Going back to the small breeds for a moment, the pug is a great choice for an emotional support dog if you don’t want a lot of floofy hair everywhere. If frou-frou isn’t your type, but you need a smaller dog that can be carried if necessary, the pug is your answer. These little guys are absolute characters, with funny personalities that make them easy to smile at. They are very energetic, which can be very helpful for someone with depression, for example – being forced to get up and move can be helpful in managing symptoms.

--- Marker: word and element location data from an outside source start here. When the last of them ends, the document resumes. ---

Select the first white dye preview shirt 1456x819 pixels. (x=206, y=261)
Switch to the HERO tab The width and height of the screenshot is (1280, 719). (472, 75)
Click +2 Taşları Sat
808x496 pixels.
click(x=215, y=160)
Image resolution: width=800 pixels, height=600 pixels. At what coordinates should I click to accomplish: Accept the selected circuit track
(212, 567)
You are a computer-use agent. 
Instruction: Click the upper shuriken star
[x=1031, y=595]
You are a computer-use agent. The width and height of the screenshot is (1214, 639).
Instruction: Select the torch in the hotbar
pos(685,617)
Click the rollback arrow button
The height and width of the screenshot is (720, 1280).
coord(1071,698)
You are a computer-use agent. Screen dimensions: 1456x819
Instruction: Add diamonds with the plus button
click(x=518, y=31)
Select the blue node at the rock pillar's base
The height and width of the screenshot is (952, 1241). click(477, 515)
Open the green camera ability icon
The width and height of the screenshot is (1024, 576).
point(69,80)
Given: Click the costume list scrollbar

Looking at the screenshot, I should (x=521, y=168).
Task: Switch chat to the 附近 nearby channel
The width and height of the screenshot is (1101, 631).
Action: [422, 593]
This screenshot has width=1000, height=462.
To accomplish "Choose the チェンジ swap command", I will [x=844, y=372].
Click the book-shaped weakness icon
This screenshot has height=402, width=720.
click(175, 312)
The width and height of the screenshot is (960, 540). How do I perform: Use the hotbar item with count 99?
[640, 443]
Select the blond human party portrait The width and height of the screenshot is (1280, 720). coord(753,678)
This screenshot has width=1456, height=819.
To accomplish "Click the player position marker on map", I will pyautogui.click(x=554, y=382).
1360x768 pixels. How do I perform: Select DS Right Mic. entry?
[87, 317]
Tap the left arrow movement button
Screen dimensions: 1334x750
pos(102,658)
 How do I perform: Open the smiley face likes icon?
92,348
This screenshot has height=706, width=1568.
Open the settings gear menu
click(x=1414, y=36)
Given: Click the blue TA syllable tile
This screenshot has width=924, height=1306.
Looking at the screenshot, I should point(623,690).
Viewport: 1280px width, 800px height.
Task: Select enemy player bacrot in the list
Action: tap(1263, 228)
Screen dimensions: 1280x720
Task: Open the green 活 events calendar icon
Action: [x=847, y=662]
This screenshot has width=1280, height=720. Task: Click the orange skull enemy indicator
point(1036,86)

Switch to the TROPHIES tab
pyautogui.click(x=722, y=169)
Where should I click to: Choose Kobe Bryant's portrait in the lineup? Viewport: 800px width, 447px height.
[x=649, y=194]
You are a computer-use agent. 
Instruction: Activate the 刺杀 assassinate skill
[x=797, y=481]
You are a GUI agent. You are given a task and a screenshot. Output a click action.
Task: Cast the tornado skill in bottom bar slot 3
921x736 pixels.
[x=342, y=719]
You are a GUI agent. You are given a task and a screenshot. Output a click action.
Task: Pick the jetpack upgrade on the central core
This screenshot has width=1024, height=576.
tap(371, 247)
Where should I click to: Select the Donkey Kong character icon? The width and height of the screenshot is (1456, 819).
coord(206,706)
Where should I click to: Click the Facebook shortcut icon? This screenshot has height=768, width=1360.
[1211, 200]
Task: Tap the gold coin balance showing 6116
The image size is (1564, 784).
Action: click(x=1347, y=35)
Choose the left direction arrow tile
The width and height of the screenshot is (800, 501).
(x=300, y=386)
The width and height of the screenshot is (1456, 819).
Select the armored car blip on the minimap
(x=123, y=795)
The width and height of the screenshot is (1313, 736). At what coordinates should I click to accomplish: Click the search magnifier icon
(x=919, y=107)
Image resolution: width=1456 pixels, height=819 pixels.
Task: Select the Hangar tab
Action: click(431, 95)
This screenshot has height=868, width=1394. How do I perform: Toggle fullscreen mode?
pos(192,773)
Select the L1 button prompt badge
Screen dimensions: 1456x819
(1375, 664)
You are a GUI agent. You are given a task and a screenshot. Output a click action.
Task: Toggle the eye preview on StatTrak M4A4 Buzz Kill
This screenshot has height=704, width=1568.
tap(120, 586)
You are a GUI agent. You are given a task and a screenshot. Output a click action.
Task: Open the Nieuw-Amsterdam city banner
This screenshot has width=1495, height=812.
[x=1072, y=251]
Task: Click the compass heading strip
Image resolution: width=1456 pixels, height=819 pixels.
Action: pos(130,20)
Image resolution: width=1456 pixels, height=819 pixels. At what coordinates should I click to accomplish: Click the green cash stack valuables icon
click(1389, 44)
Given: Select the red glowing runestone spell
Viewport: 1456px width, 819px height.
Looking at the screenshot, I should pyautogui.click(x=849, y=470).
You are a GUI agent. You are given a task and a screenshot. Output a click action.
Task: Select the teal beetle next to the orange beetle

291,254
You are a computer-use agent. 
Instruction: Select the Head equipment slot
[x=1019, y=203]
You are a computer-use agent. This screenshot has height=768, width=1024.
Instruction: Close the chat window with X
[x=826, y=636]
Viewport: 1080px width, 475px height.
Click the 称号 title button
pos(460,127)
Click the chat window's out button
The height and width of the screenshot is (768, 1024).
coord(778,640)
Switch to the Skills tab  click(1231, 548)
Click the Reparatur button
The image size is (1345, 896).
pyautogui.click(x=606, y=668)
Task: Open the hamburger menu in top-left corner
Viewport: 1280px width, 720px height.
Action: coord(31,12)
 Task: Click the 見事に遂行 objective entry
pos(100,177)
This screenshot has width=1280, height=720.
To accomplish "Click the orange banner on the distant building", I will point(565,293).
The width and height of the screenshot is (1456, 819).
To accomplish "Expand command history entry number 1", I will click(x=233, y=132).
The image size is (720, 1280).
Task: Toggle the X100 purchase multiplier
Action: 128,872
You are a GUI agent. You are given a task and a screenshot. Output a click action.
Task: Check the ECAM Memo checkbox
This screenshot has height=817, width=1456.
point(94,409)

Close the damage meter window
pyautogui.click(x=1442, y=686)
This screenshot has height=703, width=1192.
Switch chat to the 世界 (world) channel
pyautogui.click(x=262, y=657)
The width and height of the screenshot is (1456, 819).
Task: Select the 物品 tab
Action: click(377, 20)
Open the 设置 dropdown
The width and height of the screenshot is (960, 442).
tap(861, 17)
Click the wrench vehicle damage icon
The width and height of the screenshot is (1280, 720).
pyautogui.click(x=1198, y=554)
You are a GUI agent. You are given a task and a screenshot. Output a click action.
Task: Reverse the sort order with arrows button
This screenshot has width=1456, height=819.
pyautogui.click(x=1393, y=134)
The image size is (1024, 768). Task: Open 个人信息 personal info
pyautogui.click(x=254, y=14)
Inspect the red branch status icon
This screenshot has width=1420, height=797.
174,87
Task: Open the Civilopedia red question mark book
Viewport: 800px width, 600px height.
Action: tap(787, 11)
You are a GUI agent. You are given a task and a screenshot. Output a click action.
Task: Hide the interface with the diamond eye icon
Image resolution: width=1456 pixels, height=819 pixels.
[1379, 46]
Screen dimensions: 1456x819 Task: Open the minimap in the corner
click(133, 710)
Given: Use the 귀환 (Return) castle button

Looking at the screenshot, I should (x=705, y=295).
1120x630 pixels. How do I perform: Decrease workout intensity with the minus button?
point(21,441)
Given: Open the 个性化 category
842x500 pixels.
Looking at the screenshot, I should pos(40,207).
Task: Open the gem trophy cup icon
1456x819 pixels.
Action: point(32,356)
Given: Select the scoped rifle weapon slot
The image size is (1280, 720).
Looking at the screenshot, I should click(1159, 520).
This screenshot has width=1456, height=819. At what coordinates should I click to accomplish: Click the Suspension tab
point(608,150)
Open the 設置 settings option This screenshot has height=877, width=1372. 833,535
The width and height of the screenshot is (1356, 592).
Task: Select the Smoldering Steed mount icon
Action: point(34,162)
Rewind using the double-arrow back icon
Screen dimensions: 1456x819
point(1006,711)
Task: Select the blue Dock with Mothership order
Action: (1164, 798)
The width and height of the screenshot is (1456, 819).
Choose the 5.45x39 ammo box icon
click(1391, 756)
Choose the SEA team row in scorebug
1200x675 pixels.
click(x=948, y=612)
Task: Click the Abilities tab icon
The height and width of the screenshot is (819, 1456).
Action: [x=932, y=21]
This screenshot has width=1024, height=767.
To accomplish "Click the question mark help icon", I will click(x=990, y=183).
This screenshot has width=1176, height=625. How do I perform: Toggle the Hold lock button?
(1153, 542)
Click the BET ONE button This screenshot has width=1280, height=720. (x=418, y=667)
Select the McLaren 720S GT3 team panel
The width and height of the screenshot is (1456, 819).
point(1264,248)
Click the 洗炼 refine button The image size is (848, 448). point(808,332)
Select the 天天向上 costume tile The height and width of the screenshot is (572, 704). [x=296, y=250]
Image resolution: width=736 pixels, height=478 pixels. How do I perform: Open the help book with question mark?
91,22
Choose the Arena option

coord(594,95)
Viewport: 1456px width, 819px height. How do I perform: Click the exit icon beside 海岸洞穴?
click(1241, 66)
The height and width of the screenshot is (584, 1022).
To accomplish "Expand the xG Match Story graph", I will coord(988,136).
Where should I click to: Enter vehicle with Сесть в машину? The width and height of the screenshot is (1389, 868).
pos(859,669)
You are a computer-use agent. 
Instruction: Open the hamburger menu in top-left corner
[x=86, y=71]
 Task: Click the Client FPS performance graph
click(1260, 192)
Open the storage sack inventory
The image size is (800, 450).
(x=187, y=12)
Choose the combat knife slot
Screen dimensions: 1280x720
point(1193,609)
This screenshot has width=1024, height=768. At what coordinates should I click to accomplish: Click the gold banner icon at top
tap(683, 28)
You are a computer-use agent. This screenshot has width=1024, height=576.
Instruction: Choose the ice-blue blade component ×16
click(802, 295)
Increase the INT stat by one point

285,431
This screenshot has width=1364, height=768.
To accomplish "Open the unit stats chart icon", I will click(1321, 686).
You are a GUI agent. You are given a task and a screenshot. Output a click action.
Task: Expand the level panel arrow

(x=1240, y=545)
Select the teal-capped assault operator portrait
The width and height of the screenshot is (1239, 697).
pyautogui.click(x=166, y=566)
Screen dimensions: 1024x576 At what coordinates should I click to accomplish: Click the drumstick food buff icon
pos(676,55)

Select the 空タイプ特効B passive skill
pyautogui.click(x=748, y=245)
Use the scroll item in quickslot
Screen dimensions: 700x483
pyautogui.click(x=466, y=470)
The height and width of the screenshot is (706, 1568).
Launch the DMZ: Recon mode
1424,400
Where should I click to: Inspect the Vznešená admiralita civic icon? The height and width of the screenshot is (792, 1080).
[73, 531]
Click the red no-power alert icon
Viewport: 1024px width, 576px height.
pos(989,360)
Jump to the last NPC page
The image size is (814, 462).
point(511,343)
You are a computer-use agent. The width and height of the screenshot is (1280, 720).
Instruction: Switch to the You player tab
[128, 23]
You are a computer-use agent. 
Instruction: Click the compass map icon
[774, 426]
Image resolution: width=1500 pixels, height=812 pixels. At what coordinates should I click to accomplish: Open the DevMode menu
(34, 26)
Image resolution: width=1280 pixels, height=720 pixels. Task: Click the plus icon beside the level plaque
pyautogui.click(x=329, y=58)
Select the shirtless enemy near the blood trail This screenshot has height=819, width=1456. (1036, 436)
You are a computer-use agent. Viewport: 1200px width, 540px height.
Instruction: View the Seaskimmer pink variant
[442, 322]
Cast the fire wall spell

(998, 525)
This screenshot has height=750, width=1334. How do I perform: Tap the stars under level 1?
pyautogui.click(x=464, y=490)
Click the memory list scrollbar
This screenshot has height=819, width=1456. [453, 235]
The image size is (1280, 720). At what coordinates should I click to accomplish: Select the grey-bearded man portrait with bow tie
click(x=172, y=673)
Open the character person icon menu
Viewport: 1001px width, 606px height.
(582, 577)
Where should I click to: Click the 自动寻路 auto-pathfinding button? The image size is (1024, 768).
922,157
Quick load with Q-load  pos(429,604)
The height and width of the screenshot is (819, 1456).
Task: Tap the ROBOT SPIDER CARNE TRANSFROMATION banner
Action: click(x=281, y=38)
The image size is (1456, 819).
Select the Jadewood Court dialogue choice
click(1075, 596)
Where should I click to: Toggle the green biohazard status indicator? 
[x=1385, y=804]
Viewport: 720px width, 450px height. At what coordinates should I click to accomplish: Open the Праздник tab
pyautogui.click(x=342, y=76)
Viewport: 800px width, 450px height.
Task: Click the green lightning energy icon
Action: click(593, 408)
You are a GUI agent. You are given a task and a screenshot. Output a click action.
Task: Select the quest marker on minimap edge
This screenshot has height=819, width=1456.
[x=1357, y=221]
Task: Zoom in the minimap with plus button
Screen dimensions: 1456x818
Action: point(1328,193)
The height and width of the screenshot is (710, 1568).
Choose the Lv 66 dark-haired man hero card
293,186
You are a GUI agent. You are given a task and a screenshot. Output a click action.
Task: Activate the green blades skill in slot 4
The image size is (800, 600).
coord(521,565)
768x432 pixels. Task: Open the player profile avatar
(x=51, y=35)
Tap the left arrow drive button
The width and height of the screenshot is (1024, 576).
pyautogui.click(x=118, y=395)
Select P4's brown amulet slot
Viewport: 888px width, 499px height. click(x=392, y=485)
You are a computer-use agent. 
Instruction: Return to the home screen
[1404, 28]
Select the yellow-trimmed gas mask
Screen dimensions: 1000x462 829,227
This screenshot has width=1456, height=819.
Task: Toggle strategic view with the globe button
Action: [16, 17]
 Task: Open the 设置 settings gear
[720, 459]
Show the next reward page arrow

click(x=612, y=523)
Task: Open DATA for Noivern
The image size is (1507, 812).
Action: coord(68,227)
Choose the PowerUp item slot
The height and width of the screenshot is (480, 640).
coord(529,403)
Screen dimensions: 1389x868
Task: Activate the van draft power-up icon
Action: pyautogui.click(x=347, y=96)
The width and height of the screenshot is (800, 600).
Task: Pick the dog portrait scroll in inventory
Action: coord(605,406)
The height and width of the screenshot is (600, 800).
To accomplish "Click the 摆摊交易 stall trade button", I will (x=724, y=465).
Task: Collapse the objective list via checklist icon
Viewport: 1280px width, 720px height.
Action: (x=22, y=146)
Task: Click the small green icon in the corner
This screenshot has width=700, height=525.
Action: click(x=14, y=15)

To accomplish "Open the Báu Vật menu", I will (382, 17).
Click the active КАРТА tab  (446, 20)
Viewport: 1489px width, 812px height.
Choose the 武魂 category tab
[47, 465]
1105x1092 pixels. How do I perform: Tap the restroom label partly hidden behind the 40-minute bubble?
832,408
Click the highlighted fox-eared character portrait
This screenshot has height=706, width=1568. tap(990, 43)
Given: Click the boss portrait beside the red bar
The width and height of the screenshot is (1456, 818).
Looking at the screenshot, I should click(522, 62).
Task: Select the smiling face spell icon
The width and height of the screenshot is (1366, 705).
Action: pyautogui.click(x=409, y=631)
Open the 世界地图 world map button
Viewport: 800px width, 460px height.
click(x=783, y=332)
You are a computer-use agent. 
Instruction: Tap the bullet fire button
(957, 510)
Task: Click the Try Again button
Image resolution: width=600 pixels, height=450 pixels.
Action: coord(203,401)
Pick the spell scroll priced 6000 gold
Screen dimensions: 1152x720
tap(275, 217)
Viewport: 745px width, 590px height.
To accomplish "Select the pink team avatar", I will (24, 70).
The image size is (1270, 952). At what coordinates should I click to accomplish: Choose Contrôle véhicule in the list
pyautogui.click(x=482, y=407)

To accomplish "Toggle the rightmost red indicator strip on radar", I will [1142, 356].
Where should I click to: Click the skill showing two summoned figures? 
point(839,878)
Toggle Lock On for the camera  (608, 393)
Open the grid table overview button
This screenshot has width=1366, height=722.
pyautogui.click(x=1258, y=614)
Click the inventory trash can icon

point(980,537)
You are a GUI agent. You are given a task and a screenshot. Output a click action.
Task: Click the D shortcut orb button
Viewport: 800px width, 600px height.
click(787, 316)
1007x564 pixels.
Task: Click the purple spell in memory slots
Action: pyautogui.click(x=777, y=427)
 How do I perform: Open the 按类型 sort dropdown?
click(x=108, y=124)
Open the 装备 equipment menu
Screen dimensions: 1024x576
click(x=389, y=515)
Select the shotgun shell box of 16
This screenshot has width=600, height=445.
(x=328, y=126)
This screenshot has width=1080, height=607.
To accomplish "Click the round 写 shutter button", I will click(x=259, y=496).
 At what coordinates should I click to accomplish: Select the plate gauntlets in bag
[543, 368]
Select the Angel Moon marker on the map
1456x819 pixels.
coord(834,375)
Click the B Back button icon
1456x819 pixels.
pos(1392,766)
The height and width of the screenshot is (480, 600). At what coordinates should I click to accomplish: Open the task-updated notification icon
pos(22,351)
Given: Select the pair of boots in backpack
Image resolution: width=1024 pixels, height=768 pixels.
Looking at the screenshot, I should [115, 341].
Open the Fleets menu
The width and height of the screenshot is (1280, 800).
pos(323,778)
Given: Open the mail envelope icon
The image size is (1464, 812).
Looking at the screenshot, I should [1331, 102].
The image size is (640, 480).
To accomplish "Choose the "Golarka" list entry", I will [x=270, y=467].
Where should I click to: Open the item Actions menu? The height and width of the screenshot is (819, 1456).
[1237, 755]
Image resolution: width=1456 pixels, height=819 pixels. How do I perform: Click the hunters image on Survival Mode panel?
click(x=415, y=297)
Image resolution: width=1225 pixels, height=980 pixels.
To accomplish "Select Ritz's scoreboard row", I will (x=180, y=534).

Pugs are also very devoted. For someone who feels as though everyone always gives up on them, a pug will prove them wrong. These dogs are going to wake up every day and stick by your side no matter what. They are natural people pleasers, and they are good with children and the elderly as well. They are also very charismatic, if a dog can be such a thing. By that, I mean that they tend to be very good at convincing someone to smile, play, or brighten up just a bit. Perhaps it’s their mixture of energy, friendliness, and stubborn “stick-with-it-ness”.
(7) Bichon Frise
Another small dog, the Bichon Frise is a classic choice for elderly owners. In fact, if you head to an assisted living community, I have no doubt you’ll run into one or two of these dogs. They were bred as companion dogs, and are typically considered great for elderly owners who suffer from loneliness and depression. The Bichon Frise likes to be at the center of attention with its owner, so a person who wants to fuss over “their baby”, cuddle with a cute little fluff ball, and generally get wrapped up in their dog, will find that this breed is ideal.
However, there is more than meets the eye here. The Bichon Frise is a surprisingly smart and trainable dog. In fact, recently these dogs have begun to shine as hearing assistance dogs, and are especially known for being steadfast companions. They are also hypoallergenic, which is another great thing for elderly owners, and they manage to balance lots of fun energy with gentle behavior. They are easy to carry around as well.
Now, I’m specifically talking about the standard poodle here, but this also applies to the mini and toy versions. Poodles are a lot like Bichon Frise, with the added factor of having very dignified personalities. This can be both amusing and inspiring for those who suffer from anxiety. A poodle will definitely remind you that you can be fabulous no matter what!
This breed might surprise you, considering how high strung they can be, but if you take the time to bond with a Greyhound, you’ll find that this breed is actually great for an anxious owner. They tend to be very laidback couch potatoes, perfect for someone who needs the reminder to relax, and they are very affectionate with their owners. They are also brilliant and trainable dogs and can encourage an owner to get out for some exercise on a regular basis. Their shy-yet-lovable natures can make an anxious owner feel as though they’ve found a kindred spirit, and that connection can often be just the thing for helping with general anxiety.
These nine dog breeds are perfect for starting your search for the ideal emotional support dog. If you or someone you know suffers from anxiety, depression, PTSD, or another emotional disorder, consider how the routine, affection, exercise, and companionship that a dog can offer may help with feeling a bit more balanced and on control.